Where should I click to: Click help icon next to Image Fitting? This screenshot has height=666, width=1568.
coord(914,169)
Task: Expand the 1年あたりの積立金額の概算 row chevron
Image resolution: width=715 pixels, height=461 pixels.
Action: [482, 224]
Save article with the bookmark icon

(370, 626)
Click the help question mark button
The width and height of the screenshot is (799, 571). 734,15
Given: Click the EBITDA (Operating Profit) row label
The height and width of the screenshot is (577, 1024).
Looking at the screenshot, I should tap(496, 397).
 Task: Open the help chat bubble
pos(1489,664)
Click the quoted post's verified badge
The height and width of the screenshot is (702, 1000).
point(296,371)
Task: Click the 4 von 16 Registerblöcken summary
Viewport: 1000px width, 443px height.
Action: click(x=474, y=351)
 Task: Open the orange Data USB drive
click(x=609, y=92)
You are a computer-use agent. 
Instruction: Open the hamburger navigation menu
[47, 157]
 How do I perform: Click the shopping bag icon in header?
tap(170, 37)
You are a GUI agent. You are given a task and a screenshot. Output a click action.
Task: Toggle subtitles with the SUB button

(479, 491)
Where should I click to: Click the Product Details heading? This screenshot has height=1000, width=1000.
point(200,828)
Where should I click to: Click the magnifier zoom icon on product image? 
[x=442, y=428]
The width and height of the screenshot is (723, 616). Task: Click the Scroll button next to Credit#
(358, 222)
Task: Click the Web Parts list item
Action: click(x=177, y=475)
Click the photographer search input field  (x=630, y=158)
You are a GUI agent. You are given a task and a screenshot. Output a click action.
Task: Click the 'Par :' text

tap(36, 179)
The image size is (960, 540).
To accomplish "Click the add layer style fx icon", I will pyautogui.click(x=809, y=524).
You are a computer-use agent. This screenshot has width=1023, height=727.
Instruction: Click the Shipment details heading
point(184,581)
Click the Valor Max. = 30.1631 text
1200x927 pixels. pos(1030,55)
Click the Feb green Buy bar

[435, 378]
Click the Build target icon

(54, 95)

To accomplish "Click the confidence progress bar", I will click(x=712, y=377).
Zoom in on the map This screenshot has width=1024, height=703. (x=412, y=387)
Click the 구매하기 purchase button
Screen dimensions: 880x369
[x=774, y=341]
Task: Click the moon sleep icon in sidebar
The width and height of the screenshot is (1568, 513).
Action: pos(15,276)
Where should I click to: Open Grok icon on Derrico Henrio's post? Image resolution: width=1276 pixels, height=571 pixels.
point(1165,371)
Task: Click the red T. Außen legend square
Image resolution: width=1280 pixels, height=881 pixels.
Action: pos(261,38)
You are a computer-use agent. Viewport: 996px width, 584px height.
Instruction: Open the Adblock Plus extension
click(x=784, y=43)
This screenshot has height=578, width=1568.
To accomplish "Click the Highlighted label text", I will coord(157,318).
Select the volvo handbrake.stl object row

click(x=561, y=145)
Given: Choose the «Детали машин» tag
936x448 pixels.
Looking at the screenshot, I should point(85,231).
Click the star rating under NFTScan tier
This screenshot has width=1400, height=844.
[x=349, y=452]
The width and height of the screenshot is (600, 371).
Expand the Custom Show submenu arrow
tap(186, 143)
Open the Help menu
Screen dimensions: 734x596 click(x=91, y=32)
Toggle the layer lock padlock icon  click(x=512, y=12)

------------------------------

TASK REQUIREMENTS: Reproduce the entries above exactly, but only the lines between the line holding "Given: Choose the" and the line holding "The width and height of the screenshot is (600, 371).", inclusive.

SOLUTION BELOW:
Given: Choose the «Детали машин» tag
936x448 pixels.
Looking at the screenshot, I should point(85,231).
Click the star rating under NFTScan tier
This screenshot has width=1400, height=844.
[x=349, y=452]
The width and height of the screenshot is (600, 371).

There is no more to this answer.